If for some reason I’m interested in coconut water and there’s somebody that this is all they do, I might go to their talk because I know, “This person is going to give everything that they have on coconut water. I’m not going to pay attention to them as a person because they believe way too much in this but I could probably learn these things about this subtopic and come back out.” Those things, the concepts, and approach. Are they giving the qualifiers, “We use this when we see A, B, and C. If you see this, you’re not going to probably want this approach.” That’s how you can tell someone is using critical thinking and they’re not simply tied to a tactic rather than an approach.

I love the idea of these absolutes. You’re working also with Dan Garner he said one time, “If anyone is an absolute, run.” I have people all the time who are like, “I’m a life coach.” The older I get and I try to accrue more information, the more sometimes I’m confused. There are certain things that become crystallized.

When someone is considering it and looking at it and is saying this is what they’re seeing but they seem unsure, I trust that way more than, “Let me tell you how to do it.” These things, I know for sure. It is interesting how even in science, it’s like, “We’ll know. We’ll find out.” Which situation? Which genetics? Which environment? In a way, we all want the answer.

There are certain things like hydration, getting to bed, and all these things. How do we get there? This is important. Why I lean to someone like you is because you’re like, “This is what we’re seeing. It’s still always can be different for these other subset reasons.” You’re not bouncing all over the place but keeping an open mind. I don’t know why we need it definitively or even programs.

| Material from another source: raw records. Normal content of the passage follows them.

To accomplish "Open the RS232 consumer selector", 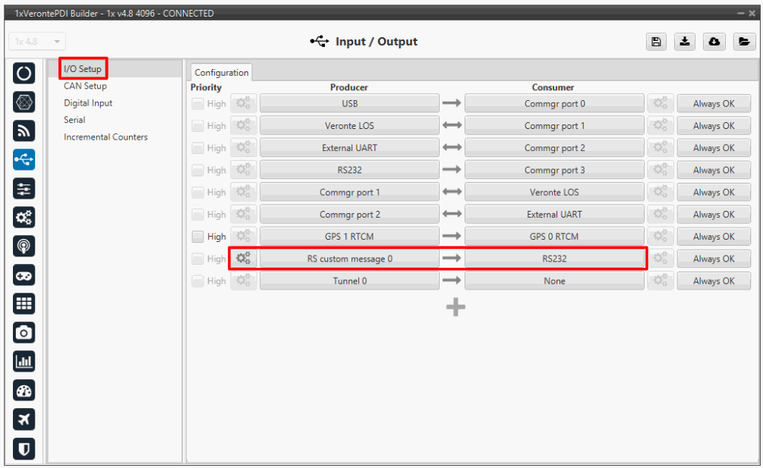I will click(554, 259).
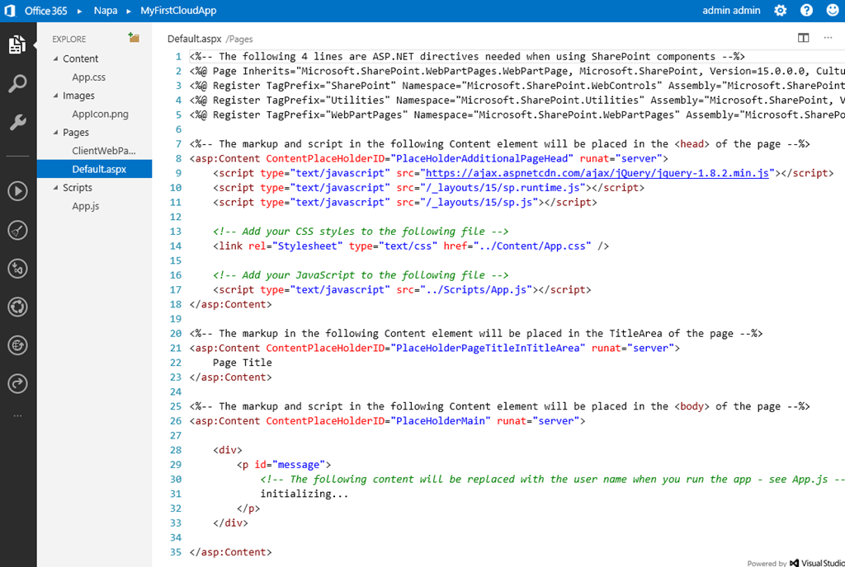This screenshot has width=845, height=567.
Task: Open the wrench Properties icon
Action: pos(17,123)
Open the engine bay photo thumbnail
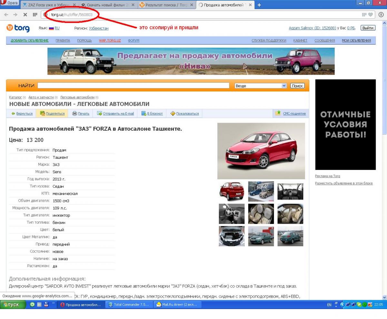The height and width of the screenshot is (319, 387). pyautogui.click(x=232, y=236)
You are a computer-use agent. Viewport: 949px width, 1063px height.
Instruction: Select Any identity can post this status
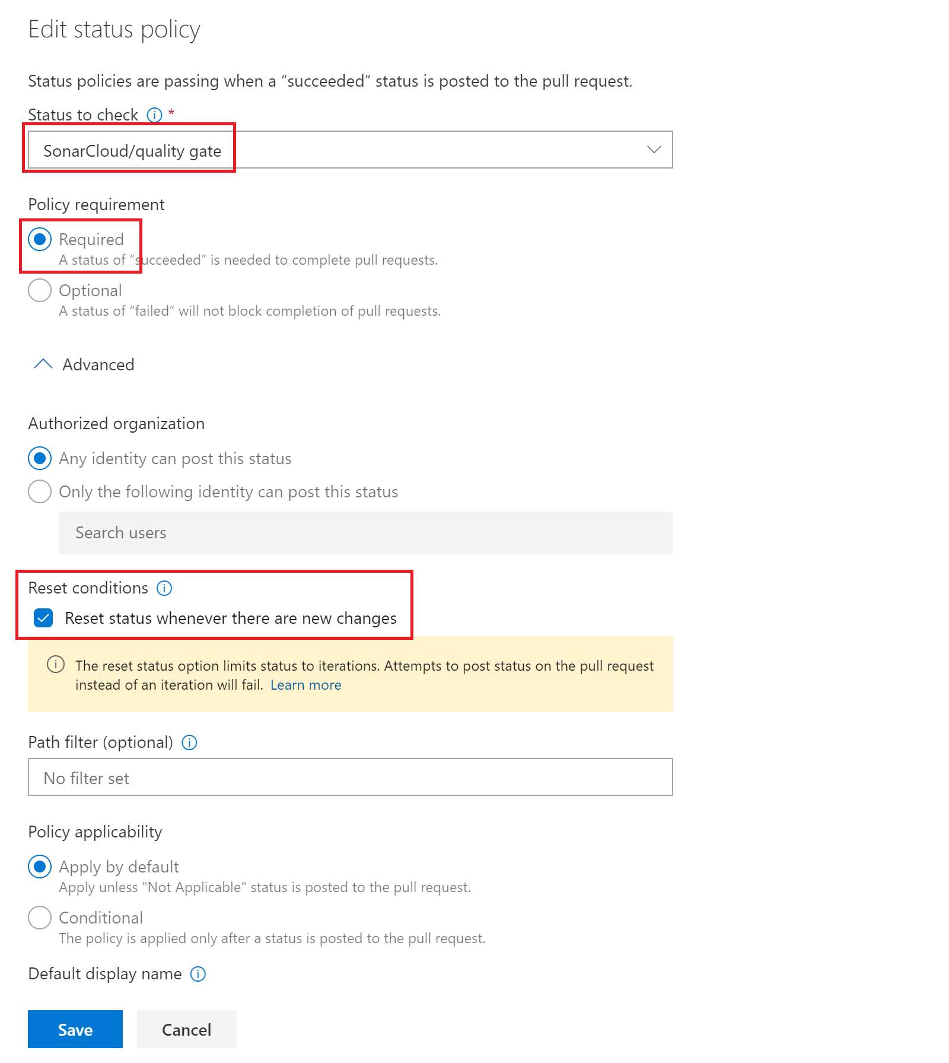pos(40,459)
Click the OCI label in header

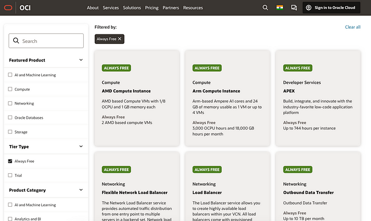(x=25, y=8)
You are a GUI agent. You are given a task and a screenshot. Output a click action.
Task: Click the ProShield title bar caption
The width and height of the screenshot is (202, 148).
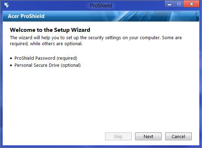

I have your Unplugged book that you did with Brian Mackenzie and Phil white. Even within that, you’re saying, “You should be aware and you should be feeling it.” If your certain ring or bracelet tells you you’re not your best today, does that mean you can’t have a big output. I appreciate that you go, “Let’s look at the science and we have to keep our eyes open.”

Anyone who talks like that or writes like that, I don’t think that they’ve ever worked with a human. They’re liars. They’re fakes. They’re frauds. Maybe they have given somebody a program and maybe that person had good success. To me, that’s not working with someone. If you came to me and said, “I want to work for you, Andy.” I said, “Okay, great.” I had you do all the analyses that we do, your blood, stool, saliva, and hair. We did all that stuff and I looked at it and I gave you a program. To me, that’s not working with you. That’s helpful. We could find some things.

To me, working with you is what we do that and we check in daily. We’ve got multiple metrics. We have things and we’re going back and forth. We’re making tweaks every day or twice a week or whatever we’re doing. Six months later, do we have quantifiable improvements? Were there objective data or subjective data? The reality of it is some things will get better and some things won’t. Some things will change because your life situation will change. You’ll have other stressors come up. You have life situations.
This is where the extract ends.